Advocates of the Bush regulation say it created clearer systems to report moral discrimination. William Cox, president of the Alliance of Catholic Health Care, said the regulation also offered stiff penalties – billions of dollars in the case of California, for example, if the state were found to discriminate against moral objectors to medical procedures.
“The regulation was a response to intensified attacks on conscience rights,” said Cox, whose association represents all 54 Catholic hospitals in the state. Those account for 16 percent of the state’s hospitals.
Without the streamlined Bush process of redress, workers would have to sue if they believe they have been discriminated against by their employer, said Cox, adding that Health and Human Services has not done enough to remedy the issue.
But opponents of the Bush regulation say it might have threatened the rights of those who have different views on medical issues than religious conservatives. They say the Bush regulation potentially infringed on their right to provide abortions, vasectomies and contraceptives – as well as information about them.
It is unclear, for example, whether abortion services providers would be viewed as discriminatory if they refused to hire people who didn’t believe in abortion, said Lilly Spitz, chief legal counsel for Planned Parenthood Affiliates of California. She said the regulation also potentially threatened the organization’s ability to vet volunteers.
“If we didn’t have the opportunity to find out if our volunteers were in support of our mission, that would totally undermine our ability to provide the services, advocacy and education we provide to the community,” Spitz said.
She said she believes the Bush regulation is unnecessary because a litany of laws protects employees’ rights to not participate in medical procedures. They include the Fair Employment and Housing Act and the Unruh Act on the state level, and, on the federal level, the Civil Rights Act, which prohibits discrimination based on religion.
Jon O’Brien, president of Catholics for Choice, said his organization wholeheartedly supports long-held protections for individual health care providers to recuse themselves based on conscience.

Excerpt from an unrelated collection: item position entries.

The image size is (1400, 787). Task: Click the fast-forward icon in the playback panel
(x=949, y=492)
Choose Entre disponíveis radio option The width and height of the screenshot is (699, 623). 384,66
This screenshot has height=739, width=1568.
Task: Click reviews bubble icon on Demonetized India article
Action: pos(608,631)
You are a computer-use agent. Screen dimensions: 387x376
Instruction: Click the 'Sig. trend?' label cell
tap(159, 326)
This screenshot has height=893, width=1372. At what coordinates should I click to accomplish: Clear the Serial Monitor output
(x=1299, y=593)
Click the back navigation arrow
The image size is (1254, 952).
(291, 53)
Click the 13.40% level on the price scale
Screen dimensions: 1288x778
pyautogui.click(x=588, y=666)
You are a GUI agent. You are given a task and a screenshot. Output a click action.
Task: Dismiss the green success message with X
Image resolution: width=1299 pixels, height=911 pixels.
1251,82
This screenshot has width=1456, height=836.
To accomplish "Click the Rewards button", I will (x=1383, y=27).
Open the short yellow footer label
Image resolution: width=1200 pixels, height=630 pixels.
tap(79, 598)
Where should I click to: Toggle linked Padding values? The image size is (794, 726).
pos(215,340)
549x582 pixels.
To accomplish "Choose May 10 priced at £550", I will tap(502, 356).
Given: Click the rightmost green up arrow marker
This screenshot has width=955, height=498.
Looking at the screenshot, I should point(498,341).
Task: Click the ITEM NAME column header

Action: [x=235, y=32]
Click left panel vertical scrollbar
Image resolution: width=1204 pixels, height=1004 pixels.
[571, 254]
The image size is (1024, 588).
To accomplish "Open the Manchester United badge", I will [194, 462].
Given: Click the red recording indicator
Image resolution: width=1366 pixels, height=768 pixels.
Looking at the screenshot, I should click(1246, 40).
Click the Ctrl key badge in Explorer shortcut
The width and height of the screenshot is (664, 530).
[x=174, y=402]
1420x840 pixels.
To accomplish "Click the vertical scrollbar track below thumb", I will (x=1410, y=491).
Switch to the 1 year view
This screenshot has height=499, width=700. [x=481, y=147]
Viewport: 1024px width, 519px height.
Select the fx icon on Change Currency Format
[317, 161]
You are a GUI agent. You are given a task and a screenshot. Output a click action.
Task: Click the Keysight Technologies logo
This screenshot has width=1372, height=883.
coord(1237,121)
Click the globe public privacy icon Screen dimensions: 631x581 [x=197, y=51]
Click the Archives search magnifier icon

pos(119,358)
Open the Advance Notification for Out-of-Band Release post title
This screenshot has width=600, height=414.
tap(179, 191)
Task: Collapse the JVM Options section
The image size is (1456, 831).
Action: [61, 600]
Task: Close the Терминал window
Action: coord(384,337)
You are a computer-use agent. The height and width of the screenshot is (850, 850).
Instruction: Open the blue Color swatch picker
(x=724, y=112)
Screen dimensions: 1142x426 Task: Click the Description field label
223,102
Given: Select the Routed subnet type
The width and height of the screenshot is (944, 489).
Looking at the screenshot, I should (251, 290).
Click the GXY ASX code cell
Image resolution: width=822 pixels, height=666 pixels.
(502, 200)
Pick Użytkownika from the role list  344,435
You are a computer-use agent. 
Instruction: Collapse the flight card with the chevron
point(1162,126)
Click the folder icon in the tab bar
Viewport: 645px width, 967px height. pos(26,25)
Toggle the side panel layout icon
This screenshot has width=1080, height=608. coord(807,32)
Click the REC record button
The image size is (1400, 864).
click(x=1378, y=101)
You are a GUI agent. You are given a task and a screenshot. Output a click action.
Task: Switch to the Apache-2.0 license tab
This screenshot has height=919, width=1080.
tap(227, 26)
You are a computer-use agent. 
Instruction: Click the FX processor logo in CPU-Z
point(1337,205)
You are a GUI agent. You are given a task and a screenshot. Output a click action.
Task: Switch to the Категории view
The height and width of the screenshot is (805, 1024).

But, he said, giving entire hospitals or health care systems the blanket protection called for under the Bush plan threatens the freedom of nurses or doctors to give services they believe patients need.
Principles of individual
O’Brien said that if a doctor believed a patient had the right to have an abortion or be referred to one, such as in the instance of a raped child, a hospital should not stand in the way. Catholic tradition, he said, values individual conscience above that of an institution.
“They’re trying to say the institution has a conscience,” O’Brien said. “But by saying that, they’re denying the conscience of doctors, nurses and patients.”
McAllister, the Hayward nurse, said these issues play out much more subtly in a hospital.
Nurses often step in for each other if another nurse might be better suited, both in terms of skills or moral decisions. And, in her experience, hospitals do not override what doctors or nurses believe is appropriate.
At a Catholic hospital McAllister worked at, a patient asked a doctor for a “morning-after pill,” which can prevent conception within 72 hours of unprotected sex. Many Catholics view it as a form of abortion. The doctor wrote the prescription.
If a patient asks for a phone number for Planned Parenthood, McAllister will give it.
“My unwillingness to participate in certain procedures should have no bearing on whether that patient has access to other facilities for that help,” she said. At the same time, she said, she shouldn’t be forced to compromise her beliefs either. “I have to live with me.”